Abstract

Sentiment analysis is a fundamental branch of natural language processing. It is an essential task of identifying and extracting sentiment in opinionated data from sources such as social media, product feedback or blogs. Deep learning-based approaches have exceeded human-level performance in areas such as computer vision and speech recognition. Deep learning is widely accepted as the most promising in machine learning. In this chapter, we survey and analyse the current trends and advances in deep learning-based sentiment analysis approaches for document-level, sentence-level and aspect-based sentiment analysis for short and long text. A detailed discussion of deep learning architectures for sentiment analysis is provided. The studied approaches are classified into coarse-grain (including document and sentence level), fine-grain (includes target and aspect level) and cross-domain. Lastly, we provide a summary and in-depth analysis of the surveyed studies, for each of the aforementioned categories.
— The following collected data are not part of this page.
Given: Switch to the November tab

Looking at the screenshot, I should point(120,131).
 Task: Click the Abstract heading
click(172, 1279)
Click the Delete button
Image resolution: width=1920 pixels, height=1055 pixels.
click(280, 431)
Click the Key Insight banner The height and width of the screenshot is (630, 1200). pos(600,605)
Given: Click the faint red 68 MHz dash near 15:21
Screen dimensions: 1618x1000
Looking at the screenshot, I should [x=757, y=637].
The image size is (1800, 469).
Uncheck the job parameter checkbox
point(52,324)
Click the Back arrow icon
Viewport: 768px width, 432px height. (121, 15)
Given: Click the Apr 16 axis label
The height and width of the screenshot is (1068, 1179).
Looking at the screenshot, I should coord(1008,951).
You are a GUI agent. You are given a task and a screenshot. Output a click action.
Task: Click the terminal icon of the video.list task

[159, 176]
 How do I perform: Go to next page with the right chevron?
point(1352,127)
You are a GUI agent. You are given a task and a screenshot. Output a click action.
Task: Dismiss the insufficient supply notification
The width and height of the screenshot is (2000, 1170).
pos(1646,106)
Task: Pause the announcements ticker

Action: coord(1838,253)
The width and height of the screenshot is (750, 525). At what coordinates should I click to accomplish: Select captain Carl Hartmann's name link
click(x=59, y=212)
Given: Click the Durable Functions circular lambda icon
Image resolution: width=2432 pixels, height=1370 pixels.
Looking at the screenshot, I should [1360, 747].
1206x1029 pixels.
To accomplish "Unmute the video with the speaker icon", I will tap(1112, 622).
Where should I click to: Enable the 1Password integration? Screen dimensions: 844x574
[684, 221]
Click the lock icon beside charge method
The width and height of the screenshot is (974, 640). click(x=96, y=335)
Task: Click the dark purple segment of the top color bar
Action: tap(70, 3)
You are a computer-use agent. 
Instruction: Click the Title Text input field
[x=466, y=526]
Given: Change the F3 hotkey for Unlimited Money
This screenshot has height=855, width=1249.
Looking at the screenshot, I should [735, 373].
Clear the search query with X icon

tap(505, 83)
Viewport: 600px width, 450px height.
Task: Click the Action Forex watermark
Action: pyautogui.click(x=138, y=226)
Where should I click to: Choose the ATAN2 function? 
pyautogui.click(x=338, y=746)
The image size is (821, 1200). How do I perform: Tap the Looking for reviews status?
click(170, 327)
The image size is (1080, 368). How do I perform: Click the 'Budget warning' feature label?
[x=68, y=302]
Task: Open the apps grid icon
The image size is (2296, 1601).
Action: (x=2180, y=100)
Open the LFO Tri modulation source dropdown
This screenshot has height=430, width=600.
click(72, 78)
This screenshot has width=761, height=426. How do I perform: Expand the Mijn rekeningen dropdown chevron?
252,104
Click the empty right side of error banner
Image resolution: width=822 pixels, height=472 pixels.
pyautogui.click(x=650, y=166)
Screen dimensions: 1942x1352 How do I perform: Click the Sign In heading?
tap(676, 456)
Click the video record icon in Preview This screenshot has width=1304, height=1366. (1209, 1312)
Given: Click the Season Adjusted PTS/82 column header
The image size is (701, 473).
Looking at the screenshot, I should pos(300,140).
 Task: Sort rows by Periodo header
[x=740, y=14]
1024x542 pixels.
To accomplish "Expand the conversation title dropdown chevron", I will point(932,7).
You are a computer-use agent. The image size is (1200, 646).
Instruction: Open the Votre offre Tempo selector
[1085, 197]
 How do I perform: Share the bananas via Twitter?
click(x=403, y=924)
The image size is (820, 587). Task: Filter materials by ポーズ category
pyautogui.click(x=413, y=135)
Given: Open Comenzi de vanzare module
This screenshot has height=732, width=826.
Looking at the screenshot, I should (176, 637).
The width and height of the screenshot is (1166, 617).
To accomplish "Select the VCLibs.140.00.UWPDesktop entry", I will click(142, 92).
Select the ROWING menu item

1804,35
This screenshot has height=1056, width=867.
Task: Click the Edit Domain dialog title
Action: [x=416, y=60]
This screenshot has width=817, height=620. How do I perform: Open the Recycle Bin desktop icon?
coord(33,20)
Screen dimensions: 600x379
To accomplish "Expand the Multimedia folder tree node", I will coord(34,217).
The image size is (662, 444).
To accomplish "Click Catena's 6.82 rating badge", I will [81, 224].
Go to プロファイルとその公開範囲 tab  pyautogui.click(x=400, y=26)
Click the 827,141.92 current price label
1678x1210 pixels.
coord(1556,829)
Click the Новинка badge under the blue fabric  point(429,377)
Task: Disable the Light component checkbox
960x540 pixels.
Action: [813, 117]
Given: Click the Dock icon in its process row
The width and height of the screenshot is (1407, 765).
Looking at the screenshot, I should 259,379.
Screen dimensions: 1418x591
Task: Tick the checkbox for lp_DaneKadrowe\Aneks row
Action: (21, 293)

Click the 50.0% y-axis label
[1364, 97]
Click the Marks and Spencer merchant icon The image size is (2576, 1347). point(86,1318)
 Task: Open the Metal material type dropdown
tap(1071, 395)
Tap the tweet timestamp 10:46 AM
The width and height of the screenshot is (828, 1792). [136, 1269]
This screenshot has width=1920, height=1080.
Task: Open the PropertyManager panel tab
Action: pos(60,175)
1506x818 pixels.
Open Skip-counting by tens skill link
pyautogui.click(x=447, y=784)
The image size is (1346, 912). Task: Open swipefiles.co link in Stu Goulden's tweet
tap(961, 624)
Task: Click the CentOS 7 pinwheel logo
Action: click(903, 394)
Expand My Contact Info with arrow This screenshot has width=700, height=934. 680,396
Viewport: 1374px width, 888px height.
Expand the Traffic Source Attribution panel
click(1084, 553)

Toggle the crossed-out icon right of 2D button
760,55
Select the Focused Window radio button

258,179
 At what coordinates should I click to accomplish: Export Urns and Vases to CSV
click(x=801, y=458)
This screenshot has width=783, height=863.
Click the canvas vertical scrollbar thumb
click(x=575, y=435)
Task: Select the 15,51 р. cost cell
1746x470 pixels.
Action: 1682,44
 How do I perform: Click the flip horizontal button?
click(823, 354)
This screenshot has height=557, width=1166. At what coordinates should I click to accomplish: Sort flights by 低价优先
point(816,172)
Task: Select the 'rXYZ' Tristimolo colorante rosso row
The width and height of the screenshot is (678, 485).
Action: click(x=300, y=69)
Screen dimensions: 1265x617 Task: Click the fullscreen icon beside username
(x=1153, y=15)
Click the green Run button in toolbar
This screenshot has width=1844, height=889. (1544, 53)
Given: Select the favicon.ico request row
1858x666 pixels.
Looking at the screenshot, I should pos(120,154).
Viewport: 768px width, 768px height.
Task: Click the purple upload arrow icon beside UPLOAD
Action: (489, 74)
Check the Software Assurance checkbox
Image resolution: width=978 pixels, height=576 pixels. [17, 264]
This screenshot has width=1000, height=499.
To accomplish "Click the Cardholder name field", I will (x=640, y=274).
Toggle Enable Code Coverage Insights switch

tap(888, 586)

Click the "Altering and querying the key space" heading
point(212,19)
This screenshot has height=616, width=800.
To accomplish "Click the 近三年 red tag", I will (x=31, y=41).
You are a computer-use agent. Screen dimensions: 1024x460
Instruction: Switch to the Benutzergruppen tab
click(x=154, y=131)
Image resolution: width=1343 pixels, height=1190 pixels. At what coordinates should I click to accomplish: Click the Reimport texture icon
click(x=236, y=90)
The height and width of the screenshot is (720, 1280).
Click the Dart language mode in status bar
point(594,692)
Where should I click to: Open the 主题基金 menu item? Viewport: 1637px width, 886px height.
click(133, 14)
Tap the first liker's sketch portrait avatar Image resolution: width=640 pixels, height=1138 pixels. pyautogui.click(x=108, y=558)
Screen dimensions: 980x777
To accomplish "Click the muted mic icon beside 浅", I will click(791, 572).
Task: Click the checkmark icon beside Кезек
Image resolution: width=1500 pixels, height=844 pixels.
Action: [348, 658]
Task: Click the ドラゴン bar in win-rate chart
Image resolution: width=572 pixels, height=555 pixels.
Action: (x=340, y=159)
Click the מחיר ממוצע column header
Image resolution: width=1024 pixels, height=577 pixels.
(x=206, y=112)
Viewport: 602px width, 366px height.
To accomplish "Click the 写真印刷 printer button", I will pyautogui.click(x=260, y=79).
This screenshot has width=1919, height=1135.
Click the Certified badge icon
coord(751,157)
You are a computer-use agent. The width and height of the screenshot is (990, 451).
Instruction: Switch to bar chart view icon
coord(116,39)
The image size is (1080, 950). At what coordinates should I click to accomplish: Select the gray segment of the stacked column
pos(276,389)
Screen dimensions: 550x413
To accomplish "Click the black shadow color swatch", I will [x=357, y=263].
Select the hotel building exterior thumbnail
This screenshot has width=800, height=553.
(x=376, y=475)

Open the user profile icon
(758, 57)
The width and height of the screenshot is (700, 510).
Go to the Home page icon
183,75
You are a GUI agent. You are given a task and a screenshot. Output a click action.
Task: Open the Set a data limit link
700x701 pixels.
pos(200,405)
The overwhelming number of studies explored convolutional neural networks (CNNs), long short-term memory (LSTM), gated recurrent unit (GRU) and attention mechanism. For coarse-grain sentiment analysis, LSTM and CNN-based models compete on performance, but it is CNNs that offer reduced model complexity and training overhead. Fine-grain sentiment analysis requires a model to learn complex interactions between target/aspect words and opinion words. Bi-directional LSTM and attention mechanisms offer the most promise, although CNN-based models have been adept at aspect extraction. The efforts in cross-domain sentiment analysis are dominated by LSTM and attention models. Our survey of cross-domain approaches revealed the use of multitask learning, adversarial training and joint training for domain adaptation.